◆ Directions for this task ◆
Say how many of the lines below hold "screenshot", writing the number and nothing more.

◆ Given information ◆
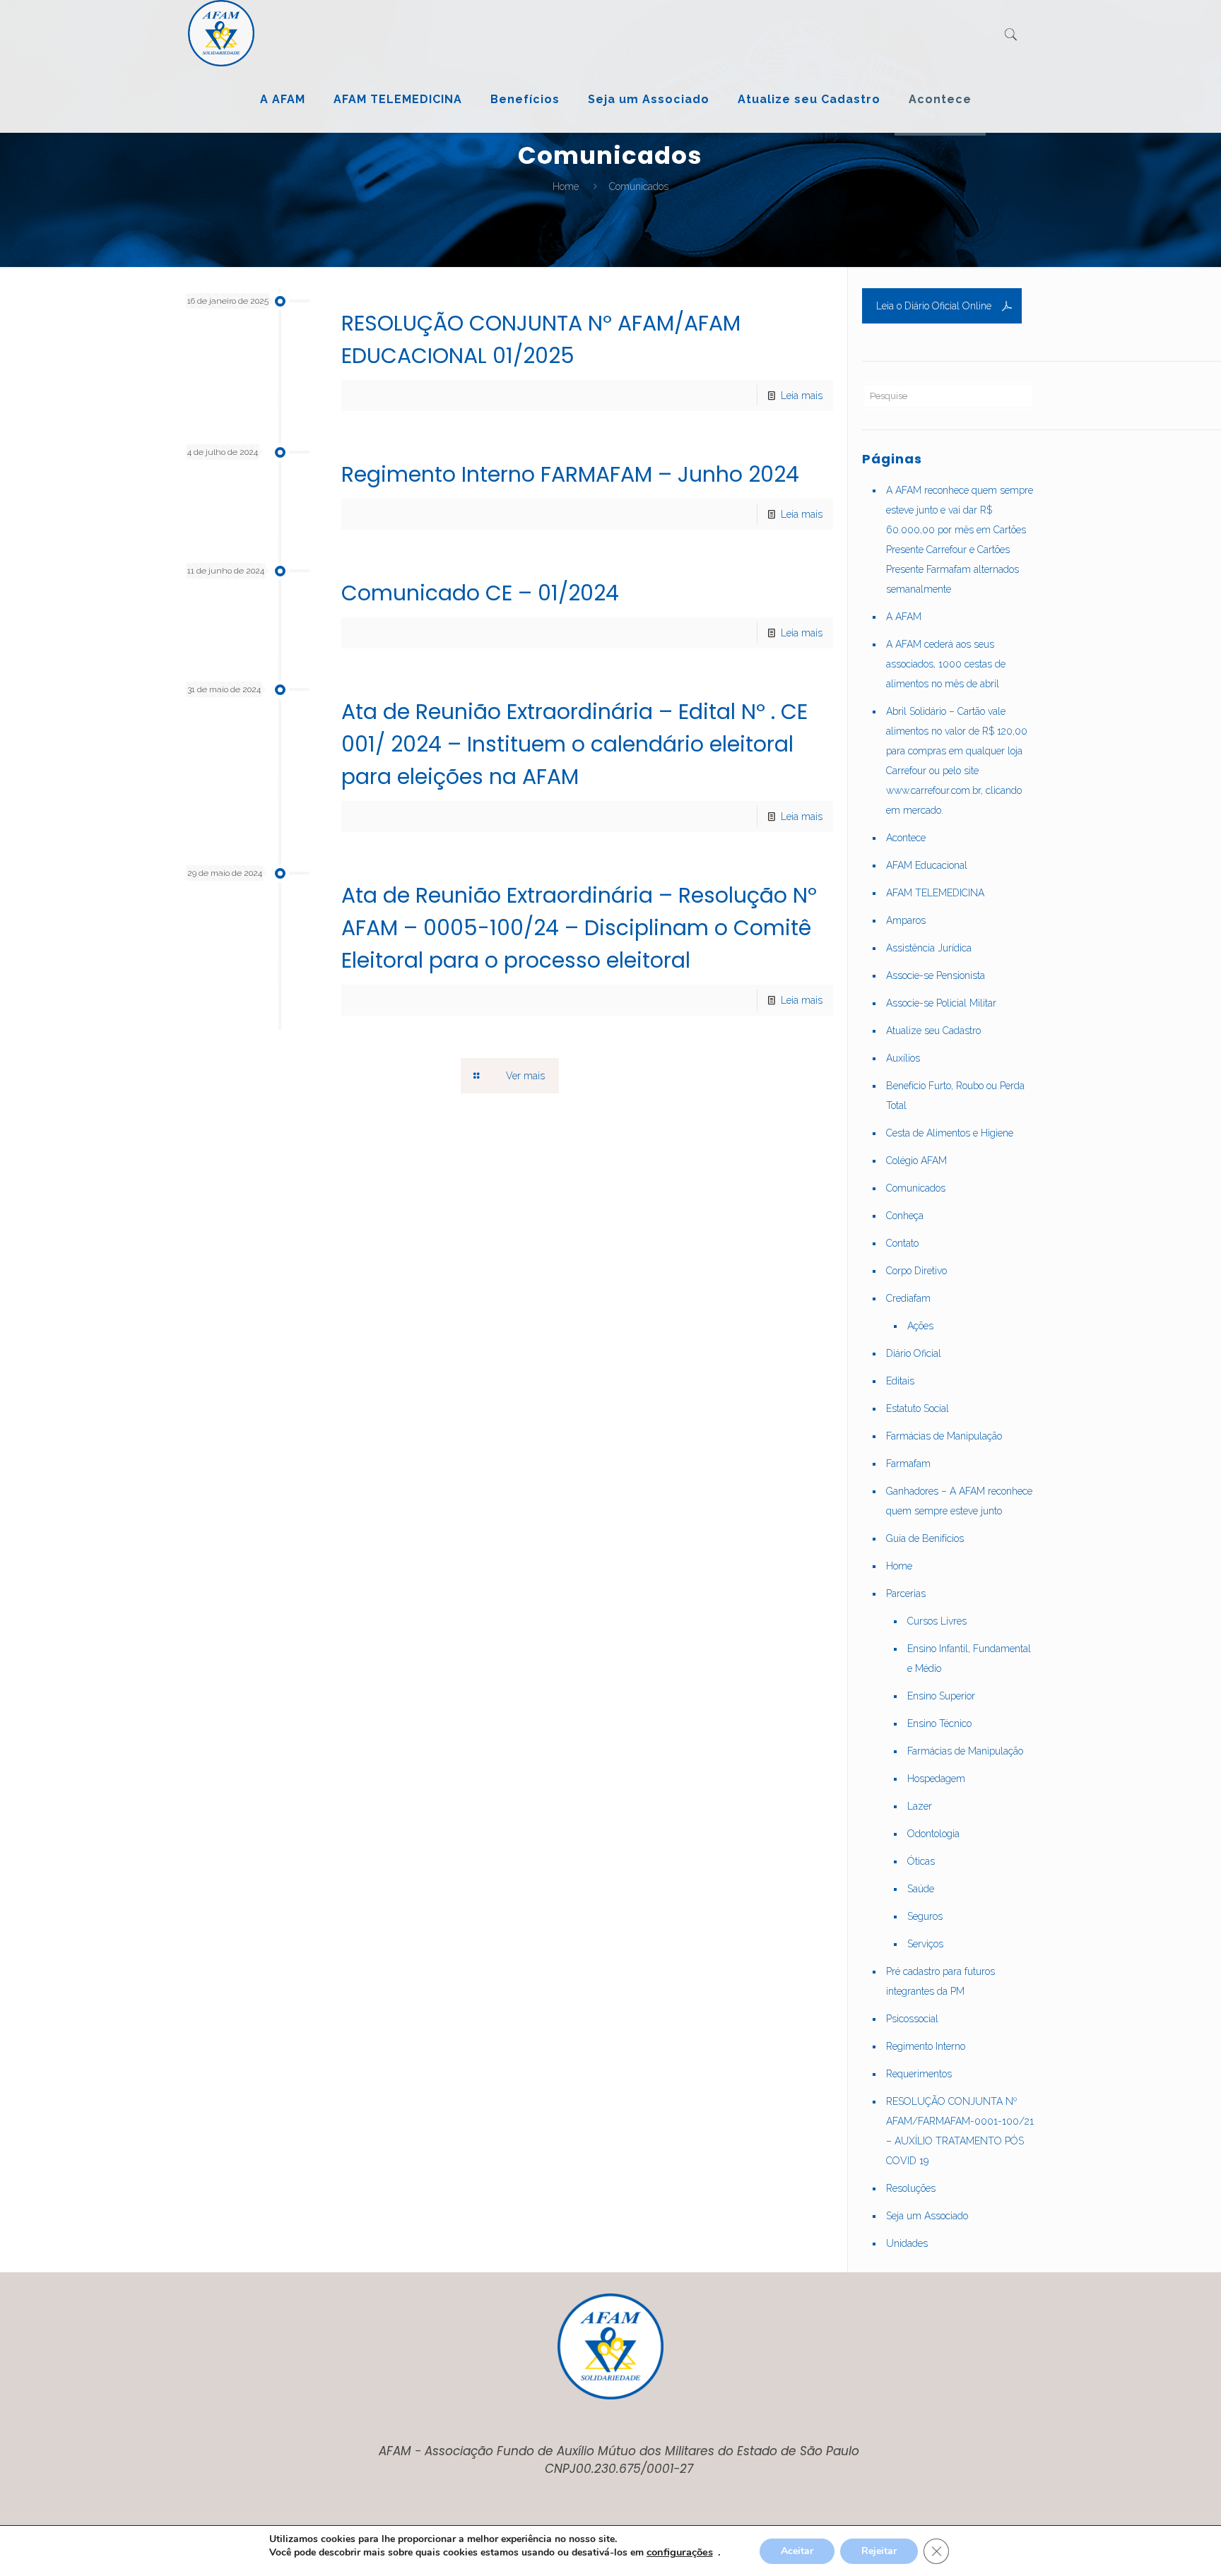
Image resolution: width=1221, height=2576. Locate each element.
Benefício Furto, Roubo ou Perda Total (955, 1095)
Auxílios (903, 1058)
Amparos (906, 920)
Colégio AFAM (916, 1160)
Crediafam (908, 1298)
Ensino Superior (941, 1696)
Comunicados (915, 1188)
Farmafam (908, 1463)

==

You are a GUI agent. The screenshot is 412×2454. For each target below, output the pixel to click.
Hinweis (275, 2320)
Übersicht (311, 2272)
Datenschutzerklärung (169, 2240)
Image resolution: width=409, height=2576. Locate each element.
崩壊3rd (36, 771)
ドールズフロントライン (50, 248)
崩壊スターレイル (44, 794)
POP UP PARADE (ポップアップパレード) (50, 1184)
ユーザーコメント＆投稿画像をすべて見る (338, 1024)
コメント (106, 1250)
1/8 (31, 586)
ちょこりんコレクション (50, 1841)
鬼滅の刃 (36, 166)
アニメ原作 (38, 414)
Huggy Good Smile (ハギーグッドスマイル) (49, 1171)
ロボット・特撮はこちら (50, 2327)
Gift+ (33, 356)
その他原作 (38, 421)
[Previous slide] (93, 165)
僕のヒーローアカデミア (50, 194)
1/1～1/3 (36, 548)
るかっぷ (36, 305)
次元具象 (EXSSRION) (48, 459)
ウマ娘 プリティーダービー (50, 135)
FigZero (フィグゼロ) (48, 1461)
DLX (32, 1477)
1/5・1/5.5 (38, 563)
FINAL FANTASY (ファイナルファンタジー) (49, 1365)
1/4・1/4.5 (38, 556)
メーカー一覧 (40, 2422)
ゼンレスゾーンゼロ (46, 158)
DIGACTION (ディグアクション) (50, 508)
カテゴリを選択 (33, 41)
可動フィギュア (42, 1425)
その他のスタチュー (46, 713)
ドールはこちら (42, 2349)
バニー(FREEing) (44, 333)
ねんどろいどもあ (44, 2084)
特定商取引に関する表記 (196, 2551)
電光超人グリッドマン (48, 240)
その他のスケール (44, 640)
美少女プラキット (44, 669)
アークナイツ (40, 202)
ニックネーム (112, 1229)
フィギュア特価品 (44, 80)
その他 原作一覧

==

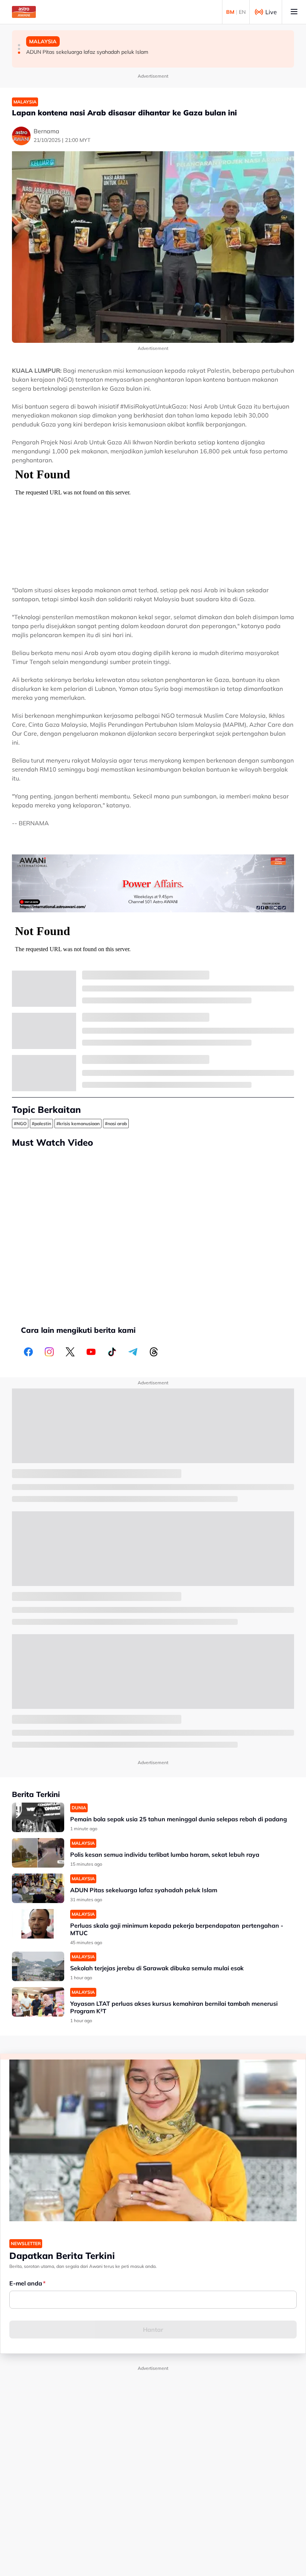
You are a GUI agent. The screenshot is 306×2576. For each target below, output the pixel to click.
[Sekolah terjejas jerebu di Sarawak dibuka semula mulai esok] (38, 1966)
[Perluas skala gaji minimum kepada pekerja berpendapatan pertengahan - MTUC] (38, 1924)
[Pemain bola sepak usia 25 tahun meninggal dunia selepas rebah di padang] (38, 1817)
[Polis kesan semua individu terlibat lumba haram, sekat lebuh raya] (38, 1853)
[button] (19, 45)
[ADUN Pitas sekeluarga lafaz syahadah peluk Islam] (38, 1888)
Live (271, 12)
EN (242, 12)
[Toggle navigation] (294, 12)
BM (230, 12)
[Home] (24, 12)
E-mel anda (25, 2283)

◆ Answer for this exercise ◆
2